RECORDS PROVIDED:
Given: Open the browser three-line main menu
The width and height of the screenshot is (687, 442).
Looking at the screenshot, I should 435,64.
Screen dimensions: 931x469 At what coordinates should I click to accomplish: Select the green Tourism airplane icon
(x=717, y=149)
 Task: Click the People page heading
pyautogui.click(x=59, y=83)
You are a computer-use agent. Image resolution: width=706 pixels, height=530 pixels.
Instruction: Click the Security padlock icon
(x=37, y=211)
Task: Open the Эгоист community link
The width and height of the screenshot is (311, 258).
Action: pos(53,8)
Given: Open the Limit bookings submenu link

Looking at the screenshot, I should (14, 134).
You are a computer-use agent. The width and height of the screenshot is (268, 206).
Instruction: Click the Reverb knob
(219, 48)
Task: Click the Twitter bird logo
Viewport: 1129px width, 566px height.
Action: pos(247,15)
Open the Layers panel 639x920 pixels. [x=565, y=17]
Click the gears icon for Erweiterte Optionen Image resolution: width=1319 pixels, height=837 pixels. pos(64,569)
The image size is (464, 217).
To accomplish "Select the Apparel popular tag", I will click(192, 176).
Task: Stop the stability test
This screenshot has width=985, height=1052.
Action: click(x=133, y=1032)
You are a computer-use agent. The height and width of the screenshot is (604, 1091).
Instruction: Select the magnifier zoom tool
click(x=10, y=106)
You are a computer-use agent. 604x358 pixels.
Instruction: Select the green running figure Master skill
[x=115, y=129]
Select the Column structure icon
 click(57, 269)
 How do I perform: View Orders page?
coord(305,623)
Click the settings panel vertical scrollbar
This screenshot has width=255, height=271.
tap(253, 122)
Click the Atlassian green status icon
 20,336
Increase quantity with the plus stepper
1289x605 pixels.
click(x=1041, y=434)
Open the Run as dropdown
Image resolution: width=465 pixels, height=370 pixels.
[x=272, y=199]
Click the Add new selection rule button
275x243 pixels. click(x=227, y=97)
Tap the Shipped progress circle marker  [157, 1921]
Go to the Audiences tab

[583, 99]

PROBLEM: Convert the listing, from the line containing "The image size is (464, 217)." down to its final line with both ends included, into a Markdown table with columns Row and Line. Number the rows in order and leave out blank lines.

SOLUTION FOR THIS TASK:
| Row | Line |
|---|---|
| 1 | The image size is (464, 217). |
| 2 | To accomplish "Select the Apparel popular tag", I will click(192, 176). |
| 3 | Task: Stop the stability test |
| 4 | This screenshot has width=985, height=1052. |
| 5 | Action: click(x=133, y=1032) |
| 6 | You are a computer-use agent. The height and width of the screenshot is (604, 1091). |
| 7 | Instruction: Select the magnifier zoom tool |
| 8 | click(x=10, y=106) |
| 9 | You are a computer-use agent. 604x358 pixels. |
| 10 | Instruction: Select the green running figure Master skill |
| 11 | [x=115, y=129] |
| 12 | Select the Column structure icon |
| 13 |  click(57, 269) |
| 14 |  How do I perform: View Orders page? |
| 15 | coord(305,623) |
| 16 | Click the settings panel vertical scrollbar |
| 17 | This screenshot has width=255, height=271. |
| 18 | tap(253, 122) |
| 19 | Click the Atlassian green status icon |
| 20 |  20,336 |
| 21 | Increase quantity with the plus stepper |
| 22 | 1289x605 pixels. |
| 23 | click(x=1041, y=434) |
| 24 | Open the Run as dropdown |
| 25 | Image resolution: width=465 pixels, height=370 pixels. |
| 26 | [x=272, y=199] |
| 27 | Click the Add new selection rule button |
| 28 | 275x243 pixels. click(x=227, y=97) |
| 29 | Tap the Shipped progress circle marker  [157, 1921] |
| 30 | Go to the Audiences tab |
| 31 | [583, 99] |